Russel Banks cite en exergue Les élégies de Duino de Rilke : «Tout ange est terrifiant». Première élégance de l’auteur dans un recueil de nouvelles où la grâce le dispute à la tendresse. «Pendant des années, ma mère m’a raconté des histoires de son passé : je ne les ai pas crues, je les ai interprétées». Sa mère, «la plus jeune des cinq enfants d’un horloger dont la femme était morte (‘Elle s’est étouffée avec un os de côte de porc’- encore une de ses histoires) quand ma mère avait dix-neuf ans», et dont il s’occupe beaucoup à présent, est l’image tutélaire qui habite les neuf récits.
Les protagonistes font ici figure… de figurants, dans la relation privilégiée qui s’instaure au fil des pages entre le lecteur et l’écrivain. Avec un style maîtrisé à la perfection, Russel Banks croque les tranches de vie de personnages à la dérive, confrontés le plus souvent à la solitude et reflets sans équivoque de nos illusions contemporaines. Quelque chose fait mal dans ses récits, comme tout ce qui est appelé à disparaître, car «Bientôt, il sera trop tard».Trop tard pour ces confessions d’une troublante pudeur : «Depuis que je suis adolescent, je lis deux quotidiens par jour, parfois même trois, et j’y découpe souvent un article qui m’a frappé pour une raison obscure et vite oubliée. D’habitude je fourre les coupures dans un tiroir de bureau et plus tard, généralement au bout de plusieurs années, je me retrouve à les relire et à en jeter la plupart.

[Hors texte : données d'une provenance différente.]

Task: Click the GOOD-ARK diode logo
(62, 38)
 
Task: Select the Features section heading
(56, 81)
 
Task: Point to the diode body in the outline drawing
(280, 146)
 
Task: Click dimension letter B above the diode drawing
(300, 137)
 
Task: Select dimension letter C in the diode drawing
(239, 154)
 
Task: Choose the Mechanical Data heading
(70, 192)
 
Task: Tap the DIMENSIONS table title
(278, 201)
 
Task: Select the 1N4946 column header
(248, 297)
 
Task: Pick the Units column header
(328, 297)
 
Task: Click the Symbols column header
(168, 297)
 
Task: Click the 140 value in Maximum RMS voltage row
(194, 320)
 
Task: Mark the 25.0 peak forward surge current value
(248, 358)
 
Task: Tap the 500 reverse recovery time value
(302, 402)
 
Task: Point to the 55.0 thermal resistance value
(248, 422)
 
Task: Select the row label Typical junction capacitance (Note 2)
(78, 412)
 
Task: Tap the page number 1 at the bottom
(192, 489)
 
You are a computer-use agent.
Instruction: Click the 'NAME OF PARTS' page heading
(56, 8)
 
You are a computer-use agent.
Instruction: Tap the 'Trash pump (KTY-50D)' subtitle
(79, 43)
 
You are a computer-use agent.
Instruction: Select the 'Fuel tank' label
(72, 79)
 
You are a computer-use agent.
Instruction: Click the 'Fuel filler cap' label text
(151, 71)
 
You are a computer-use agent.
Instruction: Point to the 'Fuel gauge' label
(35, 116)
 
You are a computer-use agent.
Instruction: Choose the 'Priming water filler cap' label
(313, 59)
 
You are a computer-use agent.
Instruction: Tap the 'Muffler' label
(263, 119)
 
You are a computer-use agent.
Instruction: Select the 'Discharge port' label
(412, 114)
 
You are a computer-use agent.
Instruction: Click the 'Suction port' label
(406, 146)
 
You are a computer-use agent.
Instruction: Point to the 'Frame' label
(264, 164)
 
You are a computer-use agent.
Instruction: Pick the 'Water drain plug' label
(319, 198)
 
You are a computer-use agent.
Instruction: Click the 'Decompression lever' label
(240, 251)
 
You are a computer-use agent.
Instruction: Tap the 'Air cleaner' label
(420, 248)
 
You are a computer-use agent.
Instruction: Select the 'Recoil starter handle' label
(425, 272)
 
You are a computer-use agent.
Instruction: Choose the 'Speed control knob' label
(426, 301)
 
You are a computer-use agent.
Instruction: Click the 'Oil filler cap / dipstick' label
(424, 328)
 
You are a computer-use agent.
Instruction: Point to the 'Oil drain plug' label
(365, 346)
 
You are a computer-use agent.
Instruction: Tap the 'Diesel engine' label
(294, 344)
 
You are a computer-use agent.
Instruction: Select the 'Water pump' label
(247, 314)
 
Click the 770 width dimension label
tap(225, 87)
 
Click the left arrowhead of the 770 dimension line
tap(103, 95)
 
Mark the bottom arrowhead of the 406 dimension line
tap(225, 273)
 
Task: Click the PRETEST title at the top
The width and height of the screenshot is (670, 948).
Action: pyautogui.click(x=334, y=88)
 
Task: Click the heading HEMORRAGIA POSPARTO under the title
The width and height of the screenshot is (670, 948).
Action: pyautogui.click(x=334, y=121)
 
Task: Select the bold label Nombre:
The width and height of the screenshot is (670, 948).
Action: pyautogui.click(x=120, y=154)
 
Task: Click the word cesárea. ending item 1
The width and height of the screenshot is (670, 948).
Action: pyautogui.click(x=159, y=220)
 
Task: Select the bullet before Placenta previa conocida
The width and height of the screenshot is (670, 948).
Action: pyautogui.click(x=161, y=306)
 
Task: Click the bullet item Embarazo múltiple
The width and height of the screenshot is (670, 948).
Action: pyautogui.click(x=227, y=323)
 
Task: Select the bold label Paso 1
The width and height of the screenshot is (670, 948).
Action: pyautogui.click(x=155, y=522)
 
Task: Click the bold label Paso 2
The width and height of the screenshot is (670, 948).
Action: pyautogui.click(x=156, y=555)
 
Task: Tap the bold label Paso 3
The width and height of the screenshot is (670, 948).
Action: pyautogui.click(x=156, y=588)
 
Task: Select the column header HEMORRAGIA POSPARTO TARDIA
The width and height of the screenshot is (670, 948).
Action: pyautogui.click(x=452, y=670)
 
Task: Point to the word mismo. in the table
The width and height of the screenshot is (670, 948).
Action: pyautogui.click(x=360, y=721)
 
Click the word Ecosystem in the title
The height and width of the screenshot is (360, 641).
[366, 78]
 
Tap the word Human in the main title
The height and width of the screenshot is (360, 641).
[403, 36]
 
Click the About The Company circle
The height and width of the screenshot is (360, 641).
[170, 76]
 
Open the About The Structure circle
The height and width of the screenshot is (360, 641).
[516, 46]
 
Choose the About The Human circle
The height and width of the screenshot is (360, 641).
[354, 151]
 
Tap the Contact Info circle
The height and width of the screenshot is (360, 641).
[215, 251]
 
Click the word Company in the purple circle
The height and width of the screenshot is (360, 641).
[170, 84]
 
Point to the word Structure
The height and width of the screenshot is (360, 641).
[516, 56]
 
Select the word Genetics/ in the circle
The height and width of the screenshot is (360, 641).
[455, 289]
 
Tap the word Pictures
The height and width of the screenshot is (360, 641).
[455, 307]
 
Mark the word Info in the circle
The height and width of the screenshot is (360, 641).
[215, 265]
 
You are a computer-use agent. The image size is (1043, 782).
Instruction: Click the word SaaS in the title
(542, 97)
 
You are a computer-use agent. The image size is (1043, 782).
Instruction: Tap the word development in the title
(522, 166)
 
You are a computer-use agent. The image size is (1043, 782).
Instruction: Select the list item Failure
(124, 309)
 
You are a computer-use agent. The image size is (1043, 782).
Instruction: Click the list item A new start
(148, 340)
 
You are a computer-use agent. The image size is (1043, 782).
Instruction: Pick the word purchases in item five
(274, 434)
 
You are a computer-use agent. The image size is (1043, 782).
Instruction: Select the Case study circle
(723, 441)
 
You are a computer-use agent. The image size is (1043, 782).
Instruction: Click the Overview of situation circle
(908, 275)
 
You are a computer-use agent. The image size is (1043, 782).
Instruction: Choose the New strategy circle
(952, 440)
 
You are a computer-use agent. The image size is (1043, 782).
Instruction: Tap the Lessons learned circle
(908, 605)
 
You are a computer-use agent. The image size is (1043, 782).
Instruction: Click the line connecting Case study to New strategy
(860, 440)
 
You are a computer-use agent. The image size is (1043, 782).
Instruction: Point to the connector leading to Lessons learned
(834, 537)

C’est un acte qui m’emplit d’une étrange tristesse, d’une sorte de sentiment de deuil pour ce moi que j’ai perdu, comme si je lisais et jetais de vieux journaux intimes». Et c’est ainsi que l’auteur, en philanthrope, nous fait le don de récits pleins de cocasserie, comme ceux que l’on aime à se raconter à satiété dans les réunions de famille.
Russel Banks vient d’être élu président du Parlement international des écrivains, association de soutien aux artistes persécutés ; indice, s’il en fallait un, de l’attention qu’il sait porter à ses contemporains.